Microsoft Renews Call for Facial Recognition Regulation
It may be surprising that Microsoft has made repeated calls for lawmakers to regulate facial recognition, since it's a technology the vendor offers itself. But that's exactly what Microsoft chief legal counsel Brad Smith did yet again this week when he published another blog post asking regulators to step in.
Let's be clear: it's not like Microsoft wants to make it harder to further develop its Windows Hello or other offerings that rely on facial recognition. Quite the opposite. Smith notes that some of facial recognition's problems stem from its shortcomings. (How short? Well, a civil rights organization discovered that the UK's facial recognition is wrong 98 percent of the time, which means it's more likely to be actively harmful than actually helpful.) Microsoft has no intention of abandoning facial recognition, it simply isn't letting those interests obscure the technology's poses risks.
◆ ◆ ◆
## [STATED PROBLEM 1]
Extract the passage of the article on Microsoft and facial recognition regulation from "Let's be clear: it's" to "technology's poses risks.".
## [STATED PROBLEM 2]
Based on the article on Microsoft and facial recognition regulation, mark each statement yes or no, and quote the words that decide it.
(a) Microsoft's chief legal counsel published a blog post asking regulators to step in.
(b) Microsoft wants to make it harder to further develop Windows Hello.
(c) A civil rights organization found that the UK's facial recognition is wrong 98 percent of the time.
## [STATED PROBLEM 3]
According to the article on Microsoft and facial recognition regulation, why may Microsoft's repeated calls for regulation be surprising?
◆ ◆ ◆
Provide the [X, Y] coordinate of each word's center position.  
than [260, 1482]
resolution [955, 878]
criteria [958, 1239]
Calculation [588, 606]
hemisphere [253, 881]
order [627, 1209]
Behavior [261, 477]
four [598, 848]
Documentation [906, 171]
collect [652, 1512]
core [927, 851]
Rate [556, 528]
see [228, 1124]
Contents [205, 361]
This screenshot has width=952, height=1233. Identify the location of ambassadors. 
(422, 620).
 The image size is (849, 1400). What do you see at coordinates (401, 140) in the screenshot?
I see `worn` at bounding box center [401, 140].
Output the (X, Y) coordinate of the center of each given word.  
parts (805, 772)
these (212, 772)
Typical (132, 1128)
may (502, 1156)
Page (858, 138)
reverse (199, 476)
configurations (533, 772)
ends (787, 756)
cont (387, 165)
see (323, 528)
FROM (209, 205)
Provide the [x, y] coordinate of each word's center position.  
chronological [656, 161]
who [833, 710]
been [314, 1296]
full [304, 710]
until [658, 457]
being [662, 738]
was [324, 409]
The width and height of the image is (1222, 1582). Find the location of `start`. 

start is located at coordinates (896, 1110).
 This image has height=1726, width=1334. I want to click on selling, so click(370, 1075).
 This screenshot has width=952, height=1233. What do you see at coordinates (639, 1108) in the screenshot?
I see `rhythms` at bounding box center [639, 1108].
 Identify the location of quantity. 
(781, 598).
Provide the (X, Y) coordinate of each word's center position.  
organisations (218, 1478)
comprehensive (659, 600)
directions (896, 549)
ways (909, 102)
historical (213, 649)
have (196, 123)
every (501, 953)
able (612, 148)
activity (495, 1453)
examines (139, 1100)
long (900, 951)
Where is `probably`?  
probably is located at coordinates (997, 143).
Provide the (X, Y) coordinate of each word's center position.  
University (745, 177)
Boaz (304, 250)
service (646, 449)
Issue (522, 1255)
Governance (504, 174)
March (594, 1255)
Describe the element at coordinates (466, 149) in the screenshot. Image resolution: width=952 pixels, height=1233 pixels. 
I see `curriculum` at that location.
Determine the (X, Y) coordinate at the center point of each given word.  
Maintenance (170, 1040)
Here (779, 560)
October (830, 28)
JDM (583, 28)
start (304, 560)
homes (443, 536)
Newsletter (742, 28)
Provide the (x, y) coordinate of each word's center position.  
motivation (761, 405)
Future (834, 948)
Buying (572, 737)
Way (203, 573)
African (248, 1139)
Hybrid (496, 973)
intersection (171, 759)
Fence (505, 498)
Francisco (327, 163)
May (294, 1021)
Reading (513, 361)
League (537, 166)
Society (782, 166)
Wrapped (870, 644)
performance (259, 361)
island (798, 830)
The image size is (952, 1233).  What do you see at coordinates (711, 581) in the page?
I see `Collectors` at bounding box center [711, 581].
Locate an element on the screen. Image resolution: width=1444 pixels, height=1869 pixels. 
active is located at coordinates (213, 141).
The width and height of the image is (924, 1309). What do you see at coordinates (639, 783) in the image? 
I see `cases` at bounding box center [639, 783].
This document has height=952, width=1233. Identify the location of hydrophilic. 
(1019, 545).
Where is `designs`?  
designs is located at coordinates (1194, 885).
◆ ◆ ◆
## [TASK RESULT 1]
Let's be clear: it's not like Microsoft wants to make it harder to further develop its Windows Hello or other offerings that rely on facial recognition. Quite the opposite. Smith notes that some of facial recognition's problems stem from its shortcomings. (How short? Well, a civil rights organization discovered that the UK's facial recognition is wrong 98 percent of the time, which means it's more likely to be actively harmful than actually helpful.) Microsoft has no intention of abandoning facial recognition, it simply isn't letting those interests obscure the technology's poses risks.

## [TASK RESULT 2]
(a) Yes: "Brad Smith did yet again this week when he published another blog post asking regulators to step in."
(b) No: "it's not like Microsoft wants to make it harder to further develop its Windows Hello or other offerings that rely on facial recognition."
(c) Yes: "a civil rights organization discovered that the UK's facial recognition is wrong 98 percent of the time"

## [TASK RESULT 3]
Microsoft offers facial recognition technology itself, yet it has repeatedly asked lawmakers to regulate that same technology.